И действительно на собраниях и у начальников Ножиков всегда появлялся с челюстями. А в обычные дни зубы так и жили в ящике. Бывало понадобится в отсутствии Михалыча какая-то бумага, откроешь его стол, а на тебя смотрит, осклабившись, розовая пасть.

Спросишь его:

– Михалыч, почему у нас газета беззубая?

Он заулыбается, подмигнет и головой покачает:

– Ой, насмешник, ну и насмешник.

Или:

– Ой, мудёр, ну и мудёр (это у него такая краткая форма от мудрый).

Однажды, уже зимой, Михалыч пришел грустный, тихо сел на свой стульчик, а за челюстями в карман не полез. Оказалось, что накануне он крепко выпил и по дороге домой немного подрался с каким-то Сенькой, и тот «так в грудь ударил, что все зубы пополам...»

Каждый день часов в двенадцать Михалыч начинал поглаживать живот и говорил одно и то же слово:

– Позывные!

Это значило, что ему хочется есть. Вслед за этим Михалыч всегда объяснял, что есть в столовой он не любит – дорого и несытно, а больше уважает колбасу или ветчину с парой французских булочек. Он одевался, шел в магазин и, вернувшись, начинал жевать. Михалыч всегда оживлялся, когда ел, и почти ежедневно произносил в это время свою любимую фразу:

– Люблю повеселиться, особенно пожрать!

За едой он вспоминал обычно что-нибудь приятное:

– Вот, в сорок третьем году, семнадцатого мая, позвал меня политрук первой роты обедать. Ели мы с ним ростбиф кровяной и жареную картошку.

Невольно ждешь, что за этим последует интересная фронтовая история. Но Михалыч заканчивает кратко:

– Вкусно было!

Слушаешь его день, другой, и начинает казаться, что из всей своей жизни запомнил он только обеды, ужины и завтраки – с числами, с точными названиями блюд.

От таких случаев и разговоров подумалось мне, что необычность Михалыча – плод моего книжного воображения. Он представился человеком комичным, нелепым, словом, ходячим анекдотом. Внешне всё именно и было. И почти каждый день в его поступках можно было найти подтверждение, что Михалыч именно таков.

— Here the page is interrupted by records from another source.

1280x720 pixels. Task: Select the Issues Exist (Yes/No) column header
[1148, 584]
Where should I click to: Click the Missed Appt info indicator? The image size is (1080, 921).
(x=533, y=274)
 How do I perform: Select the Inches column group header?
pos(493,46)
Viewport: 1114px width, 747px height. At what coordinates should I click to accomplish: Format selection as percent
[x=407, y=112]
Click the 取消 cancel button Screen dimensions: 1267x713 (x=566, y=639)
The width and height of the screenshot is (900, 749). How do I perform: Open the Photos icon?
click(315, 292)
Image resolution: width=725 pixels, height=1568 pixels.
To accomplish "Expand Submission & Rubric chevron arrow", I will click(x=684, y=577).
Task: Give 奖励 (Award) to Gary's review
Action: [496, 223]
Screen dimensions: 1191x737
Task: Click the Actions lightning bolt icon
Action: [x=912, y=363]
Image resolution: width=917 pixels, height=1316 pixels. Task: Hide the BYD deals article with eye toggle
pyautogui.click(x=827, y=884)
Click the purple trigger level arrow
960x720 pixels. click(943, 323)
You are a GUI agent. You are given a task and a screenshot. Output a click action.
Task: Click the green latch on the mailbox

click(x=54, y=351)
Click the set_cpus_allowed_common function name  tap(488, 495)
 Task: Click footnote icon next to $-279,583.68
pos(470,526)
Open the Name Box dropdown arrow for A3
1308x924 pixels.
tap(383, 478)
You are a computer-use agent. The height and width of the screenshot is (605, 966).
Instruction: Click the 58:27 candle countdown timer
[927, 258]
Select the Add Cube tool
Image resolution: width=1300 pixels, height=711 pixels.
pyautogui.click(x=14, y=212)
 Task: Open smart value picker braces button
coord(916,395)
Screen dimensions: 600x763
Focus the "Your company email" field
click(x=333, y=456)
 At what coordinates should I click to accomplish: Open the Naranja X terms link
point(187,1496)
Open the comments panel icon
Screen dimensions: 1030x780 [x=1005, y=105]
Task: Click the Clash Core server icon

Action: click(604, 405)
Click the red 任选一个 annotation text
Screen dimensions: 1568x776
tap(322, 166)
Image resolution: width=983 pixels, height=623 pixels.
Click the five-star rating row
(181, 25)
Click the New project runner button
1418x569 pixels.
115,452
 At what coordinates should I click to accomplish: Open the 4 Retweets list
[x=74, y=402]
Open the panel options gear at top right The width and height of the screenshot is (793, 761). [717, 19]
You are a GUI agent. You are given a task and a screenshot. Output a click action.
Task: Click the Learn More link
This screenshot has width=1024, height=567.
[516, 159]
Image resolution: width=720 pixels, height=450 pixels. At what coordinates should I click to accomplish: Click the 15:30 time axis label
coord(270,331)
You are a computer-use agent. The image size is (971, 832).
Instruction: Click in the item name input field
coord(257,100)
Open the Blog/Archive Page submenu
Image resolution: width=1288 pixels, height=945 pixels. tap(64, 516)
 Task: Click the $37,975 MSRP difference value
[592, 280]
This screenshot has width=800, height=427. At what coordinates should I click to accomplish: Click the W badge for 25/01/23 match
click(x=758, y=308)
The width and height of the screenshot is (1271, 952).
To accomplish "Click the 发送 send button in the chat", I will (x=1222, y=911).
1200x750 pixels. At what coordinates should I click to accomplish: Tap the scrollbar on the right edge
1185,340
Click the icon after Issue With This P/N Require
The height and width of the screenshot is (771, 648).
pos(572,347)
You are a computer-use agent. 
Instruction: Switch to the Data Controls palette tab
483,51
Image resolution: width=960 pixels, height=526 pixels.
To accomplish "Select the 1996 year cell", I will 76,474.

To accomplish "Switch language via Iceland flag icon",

Когда началась зима, Михалыч стал, приходя на работу, жаловаться, что мерзнет в трамвае. Его легонькое полупальто действительно не могло согреть в сильный мороз.

И вдруг однажды он явился в добротной бобриковой шубе с цигейковым воротом. Все его поздравляли с обновой, как водится, уговаривали шубу обмыть. Михалыч хихикал, объяснял, что все деньги, как были, уплатил в комбинат бытового обслуживания за шитье, – обмывать шубу теперь не на что.

В середине дня Ножиков сделал мне за что-то строгое замечание. Я улыбнулся:

– Эх, Михалыч, только новый салопчик справили, уже зазнались.

Ножиков захохотал, даже закашлялся от смеха:

– Как, как, салопчик? Ну и насмешник, ох и мудёр, ох и мудёр.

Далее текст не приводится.